### Extract provided
>> Begin

Your concern on refinement types is definitely valid and is something I've been thinking about. They are certainly useful in some cases like array indices or passing around certain predicates but whether these are useful enough to offset the implementation cost and brain tax is an open question.
This looks really lovely, I look forward to following the maturation of Ante in the future. I've often thought that the niche of a general purpose low-level FP language was a promising space. The only other langs that fit in there are ATS[1], which is notoriously complex/difficult-to-learn, and Futhark[2], which is more GPGPU/scientific-computing specific.
We've got Rust, which is essentially a C-style lang that steals all kinds of goodies from the ML family; it's nice to see Ante as a kind of inverse to this: i.e. an ML style lang that borrows some of the nice bits from traditional imperative langs (and hopefully maintains their performance characteristics).
Looking through the language tour there already seem to be a plethora of very sensible/ergonomic design decisions here. The 'loop' and 'recur' keywords are a great feature, making a nice little functional nod towards while loops. As a long-time Haskell user the explicit currying initially turned me off, but after seeing a couple examples I can see how it's actually a very reasonable solution, and moreover the ability to curry out of order is really nice instead of having to use 'flip' or similar combinators (as a side note, the explicit currying reminds me a bit of APL's α and ω arguments in dfns, a feature I'd love to see pop up more). The paired tuples also seem like they'd be a pleasure to use; certainly a bit more flexible than tuples in other ML style langs. Making '.' the pipeline operator is also a smart bit of syntax, and I can see it being very accessible to OO programmers in that it looks (and acts) like the method chaining they're familiar with. Refinement Types seem like a good alternative to full on dependent typing (ATS has an analogous (and more general) proof system for ensuring things like array indices are valid (an essential feature in a low level FP lang), but it involves threading those proofs through your program which seems much more clunky than what's presented here).
Overall I'm really excited to see where Ante goes, it seems like a very pragmatic functional language, something the world definitely needs more of...
EDIT: In regards to low level FP langs there's also Carp, Erik Svedäng's nifty little statically typed Lisp. It's like Scheme with a Rust-y memory model:
Author here, thank you for your interest! There are definitely a lot of small design decisions that add up in language design, from using `|` for match cases to avoid double-indentation, to the use of pairs over tuples, to how methods are resolved and chained, it is nice to have others appreciate the small things sometimes :).

>> End

### Material shown
>> Begin

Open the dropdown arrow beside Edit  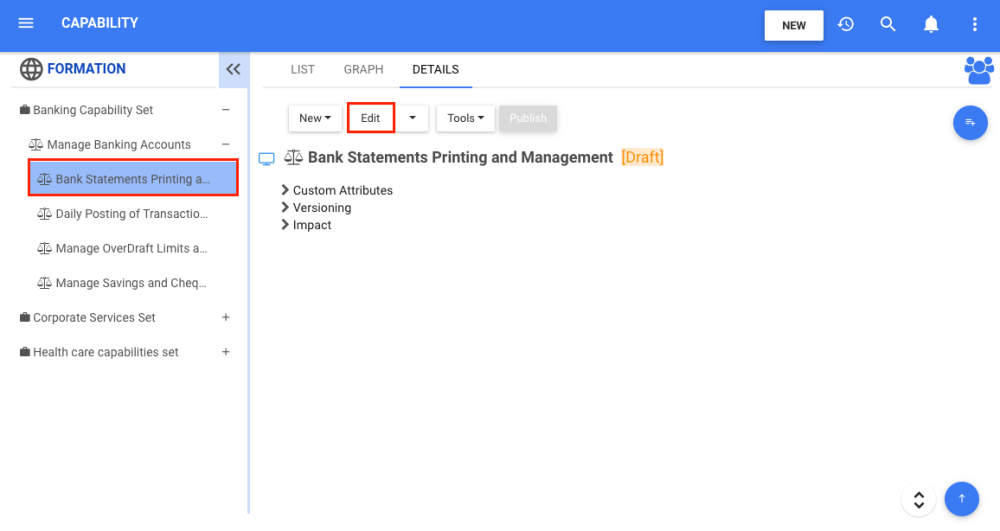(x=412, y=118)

>> End
>> Begin

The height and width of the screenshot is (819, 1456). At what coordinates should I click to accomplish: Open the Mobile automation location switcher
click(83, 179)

>> End
>> Begin

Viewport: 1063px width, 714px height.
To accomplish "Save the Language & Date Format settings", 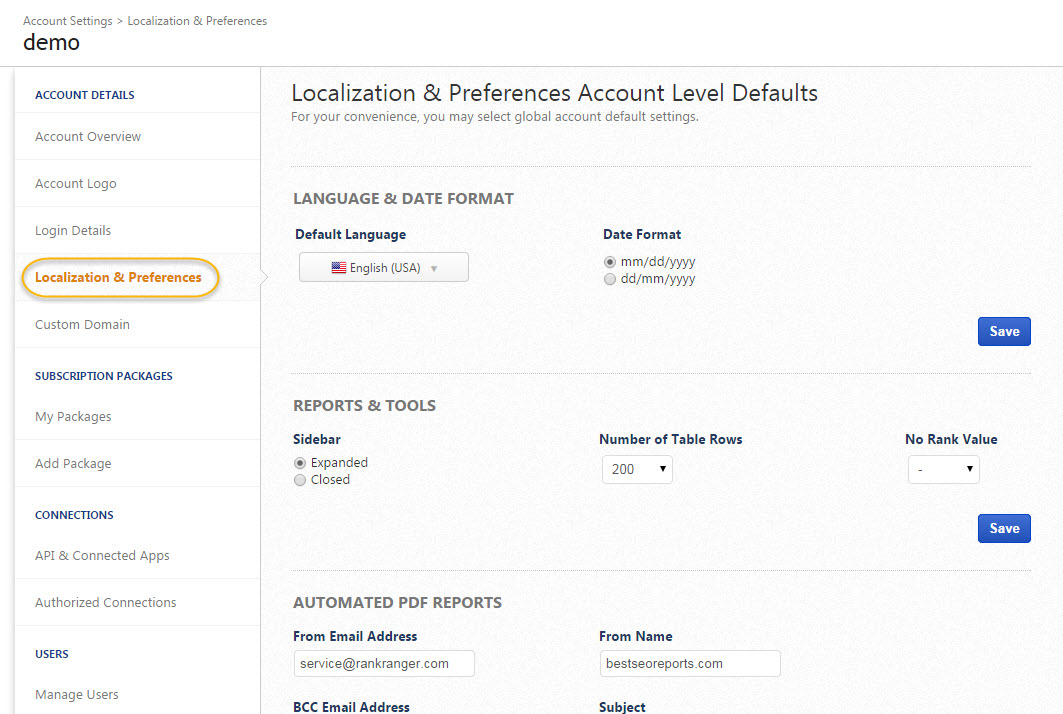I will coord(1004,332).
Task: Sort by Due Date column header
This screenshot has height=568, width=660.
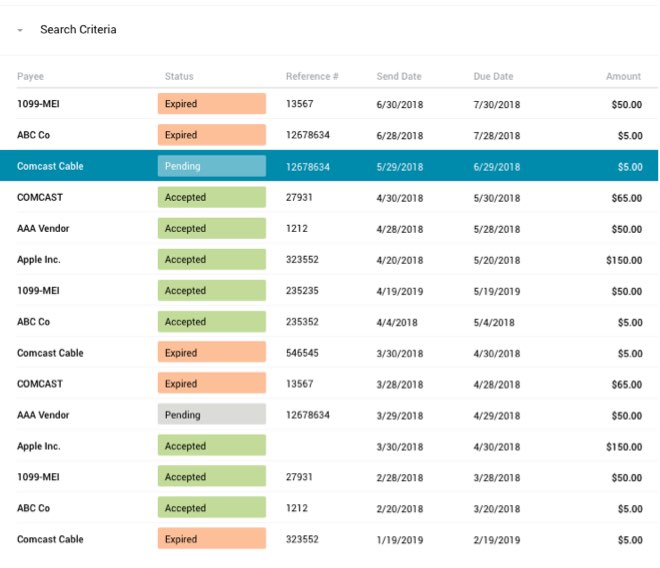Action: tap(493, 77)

>> End

For each statement below, answer yes or no on whether it agrees with the thread about the Ante language, and quote the words of the thread that settle it. (a) ATS is called notoriously complex and difficult to learn. (b) Carp is described as a dynamically typed Lisp. (c) The long-time Haskell user liked the explicit currying from the start.

(a) Yes: "which is notoriously complex/difficult-to-learn"
(b) No: "Erik Svedäng's nifty little statically typed Lisp"
(c) No: "the explicit currying initially turned me off"